When k < 0, the extrudate is thrown off the sieve surface, and in the case of k > 0, the extrudate slides along the sieve surface. When F_y > 0, the extrudate slides backward along the sieve, and when F_y < 0, the extrudate slides forward along the sieve. During the screening process, the continuous change in air velocity and sieve surface acceleration caused the positive and negative changes in k; therefore, when the sieve surface acceleration occurs in the third quadrant, the extrudates have two states: thrown off or slipped through the fish scale sieve. Due to the special shape of the upper part of the sieve hole, the extrudate slides or is thrown at different angles with different positions on the fish scale sieve, indicating that the shape of the fish scale sieve would cause the extrudate to diverge around it.

2.3.3. Force Analysis of Extrudates on the Screen Plane of Fish Scale

The extruded material is mainly affected by the action of the airflow upon its contact with the fish scale sieve surface when it enters the air–screen cleaning device. The fan is set under the fish scale sieve, and the airflow is produced by the fan and then discharged through the screen hole, described as applying the fluid force based on the vibration of the extrudates so that the extrudates’ process can generate movements at different speeds according to the force applied and separate, different trajectories.

There are three main states of the extrudates on the sieve surface: motionless, forward and backward movement, and starting and throwing. Due to the different acceleration directions of the sieve surface, this paper took the acceleration of the sieve surface as an example to analyze the force of the extrudates. The contact position between the extrudates and the sieve surface is the coordinate origin O, while the horizontal direction along the sieve surface is the coordinate x-axis, and the vertical direction along the sieve surface is the coordinate y-axis, as shown in Figure 4.

Based on the force balance of the extrudates, Formula (9) is obtained as follows:

$$\left\{\begin{array}{l}N=Gcos\beta -Psin\left(\alpha -\beta \right)-G^{\ast }sin\left(\epsilon -\beta \right)\\ F=F_f+Pcos\left(\alpha -\beta \right)-G^{\ast }cos\left(\epsilon -\beta \right)-Gsin\beta \\ F_f=\left\{\begin{array}{l}Ntan\phi \left(N\ge 0\right)\\ 0\left(N<0\right)\end{array}\right.\\ G^{\ast }=-m{\omega }^{2}Asin\left(\omega t\right)\end{array}\right.$$

(9)

where α is the angle between airflow and the sieve surface, °; ε is the vibration direction angle of the sieve, 25°; A is the amplitude, mm; β is the installation angle of the screen surface, 10°; F is the resultant force received by the peanut extrudates, N; ω is the angular velocity of the crank, rad/s; and t is the time, s.

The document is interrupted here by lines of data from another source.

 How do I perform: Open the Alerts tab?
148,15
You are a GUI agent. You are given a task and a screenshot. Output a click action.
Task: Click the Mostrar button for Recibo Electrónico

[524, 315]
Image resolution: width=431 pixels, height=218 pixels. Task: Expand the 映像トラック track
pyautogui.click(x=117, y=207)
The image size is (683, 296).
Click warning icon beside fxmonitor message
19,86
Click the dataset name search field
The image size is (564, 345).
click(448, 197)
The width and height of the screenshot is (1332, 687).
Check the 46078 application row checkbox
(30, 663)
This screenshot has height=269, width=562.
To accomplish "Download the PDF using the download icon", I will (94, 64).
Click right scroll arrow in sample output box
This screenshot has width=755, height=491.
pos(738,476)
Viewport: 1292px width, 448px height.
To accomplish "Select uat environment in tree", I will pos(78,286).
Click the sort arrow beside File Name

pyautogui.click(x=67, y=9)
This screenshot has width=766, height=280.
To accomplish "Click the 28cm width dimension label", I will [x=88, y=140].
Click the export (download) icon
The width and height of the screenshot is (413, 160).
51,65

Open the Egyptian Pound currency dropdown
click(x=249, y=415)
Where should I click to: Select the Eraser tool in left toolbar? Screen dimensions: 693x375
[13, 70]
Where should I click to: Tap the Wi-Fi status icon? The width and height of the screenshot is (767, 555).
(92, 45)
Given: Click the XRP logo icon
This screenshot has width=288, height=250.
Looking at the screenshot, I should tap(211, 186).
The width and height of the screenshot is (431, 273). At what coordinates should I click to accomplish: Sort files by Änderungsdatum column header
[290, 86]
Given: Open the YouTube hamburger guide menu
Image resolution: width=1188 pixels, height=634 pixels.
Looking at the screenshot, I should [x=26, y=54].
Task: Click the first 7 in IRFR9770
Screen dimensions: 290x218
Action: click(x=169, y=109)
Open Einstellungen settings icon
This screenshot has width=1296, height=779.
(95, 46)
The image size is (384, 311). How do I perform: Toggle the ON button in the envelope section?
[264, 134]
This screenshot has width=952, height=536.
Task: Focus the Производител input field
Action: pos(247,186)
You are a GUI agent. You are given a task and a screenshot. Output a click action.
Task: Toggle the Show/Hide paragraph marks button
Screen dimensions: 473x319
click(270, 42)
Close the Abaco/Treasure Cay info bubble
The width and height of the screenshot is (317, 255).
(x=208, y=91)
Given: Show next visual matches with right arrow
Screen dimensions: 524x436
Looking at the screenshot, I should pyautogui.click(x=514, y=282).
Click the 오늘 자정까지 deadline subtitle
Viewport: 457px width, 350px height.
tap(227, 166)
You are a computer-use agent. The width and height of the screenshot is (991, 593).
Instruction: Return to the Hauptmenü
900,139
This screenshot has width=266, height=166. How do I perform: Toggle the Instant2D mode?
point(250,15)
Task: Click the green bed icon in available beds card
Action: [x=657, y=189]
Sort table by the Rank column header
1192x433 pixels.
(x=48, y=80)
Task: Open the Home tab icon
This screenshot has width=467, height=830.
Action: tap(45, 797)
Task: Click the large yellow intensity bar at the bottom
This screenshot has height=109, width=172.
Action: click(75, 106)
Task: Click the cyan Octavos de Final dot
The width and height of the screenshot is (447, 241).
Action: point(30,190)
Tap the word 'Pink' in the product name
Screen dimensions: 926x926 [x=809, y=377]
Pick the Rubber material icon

The finishing Equation (9) is as follows:

$$\left\{\begin{array}{l}N=m\left(gcos\beta -C{v}^{2}sin\left(\alpha -\beta \right)-A{\omega }^{2}sin\left(\omega t\right)sin\left(\epsilon -\beta \right)\right)\\ F=mg\left(tan\phi cos\beta -sin\beta \right)+Cm{v}^2\\ \left(cos\left(\alpha -\beta \right)-tan\phi sin\left(\alpha -\beta \right)\right)-mA{\omega }^{2}sin\left(\omega t\right)\\ \left(tan\phi sin\left(\epsilon -\beta \right)-cos\left(\epsilon -\beta \right)\right)\end{array}\right.$$

(10)

When N ≤ 0, the extrudates are thrown up by the sieve surface. When N > 0, however, the extrudate slides along the plane of the sieve hole, wherein the F > 0 indicates the slide of the extrudate along the back side of the sieve, while the F < 0 indicates the slide along the front side of the sieve, and the extrudate remains stationary in relation to the sieve surface when F = 0.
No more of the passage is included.